Heidi Hisrich, the science teacher who adapted the designer baby game from two high school seniors and made it available for other teachers to purchase online, says she always teaches it with “a background on eugenics and its horrors.”
“The teams of students are meant to be considering the potential for gene editing to be used in their lifetime and the associated ethical considerations,” Hisrich wrote in an email to The Lion. “Some students decide to make no edits at all, whereas others edit things like eye color and intelligence. This leads to a discussion of whether babies should be edited at all and, if so, what limits society should set. Also, different teams get different amounts of money, meant to prompt discussion and consideration of ‘fairness.’”
When asked whether the game and lesson should be altered to avoid the suggestion that children born with certain features or genetic aberrations are less valuable than others, Hisrich writes:
“I don’t know that the activity itself needs to be edited, so much as that it should be taught in context and with rich and careful discussion of these difficult topics.
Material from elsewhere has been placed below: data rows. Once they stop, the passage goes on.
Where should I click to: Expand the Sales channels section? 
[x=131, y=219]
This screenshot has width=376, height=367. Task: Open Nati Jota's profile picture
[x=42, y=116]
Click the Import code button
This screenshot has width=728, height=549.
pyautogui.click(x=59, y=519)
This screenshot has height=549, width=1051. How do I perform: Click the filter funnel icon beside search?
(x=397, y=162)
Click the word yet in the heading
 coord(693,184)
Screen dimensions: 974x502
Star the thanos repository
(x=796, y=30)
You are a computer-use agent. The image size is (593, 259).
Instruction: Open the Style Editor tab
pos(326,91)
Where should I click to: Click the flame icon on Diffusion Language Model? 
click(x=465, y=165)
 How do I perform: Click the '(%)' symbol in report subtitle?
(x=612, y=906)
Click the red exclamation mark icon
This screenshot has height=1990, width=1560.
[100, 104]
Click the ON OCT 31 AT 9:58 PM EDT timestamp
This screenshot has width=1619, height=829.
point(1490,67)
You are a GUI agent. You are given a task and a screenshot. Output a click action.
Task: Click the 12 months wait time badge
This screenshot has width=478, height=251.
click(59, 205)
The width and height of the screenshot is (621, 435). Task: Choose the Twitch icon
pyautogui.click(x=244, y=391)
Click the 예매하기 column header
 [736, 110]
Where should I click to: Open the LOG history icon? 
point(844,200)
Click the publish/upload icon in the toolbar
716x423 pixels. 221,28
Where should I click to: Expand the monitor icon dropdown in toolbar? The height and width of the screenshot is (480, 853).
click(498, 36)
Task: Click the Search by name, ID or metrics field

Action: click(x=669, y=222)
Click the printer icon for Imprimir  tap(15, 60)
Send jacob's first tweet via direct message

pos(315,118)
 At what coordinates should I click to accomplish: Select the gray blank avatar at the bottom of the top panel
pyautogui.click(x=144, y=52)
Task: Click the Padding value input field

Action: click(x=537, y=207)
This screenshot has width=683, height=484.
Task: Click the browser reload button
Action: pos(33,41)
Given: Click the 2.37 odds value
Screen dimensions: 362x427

However, I’m open to hearing ideas of how the activity could be edited.”
Transparency: Parents don’t have the details
For Bishop, the discovery of the offensive genetics assignment was a fluke, owing to the coincidence of her child missing class and bringing it home. But how can parents discover what their children are learning at school?
“It’s hard,” Bishop says, even for her and her husband who are very intentional and engaged with their child’s learning.
Because the middle school issues iPads to its students, kids aren’t bringing papers home, she explains. And the details of assignments aren’t completely viewable through Canvas, the school’s online learning management software.
“The kids are 100% on iPads or MacBooks now, so we don’t get papers. We don’t. They’re not being taught from a textbook,” Bishop said. “So there really is no way for the parents to follow up on what is being taught, unless you’re talking to your kids.
“And if I’m being honest, I don’t know that [my child] could have described this to me, where I would have understood exactly what it was. So, it’s really hard to say.”
Bishop feels this incident is part of a larger disconnect between schools and parents.
“I feel like the school has pushed us [parents] out,” she says. “They’re making decisions for our kids without us being aware of them.”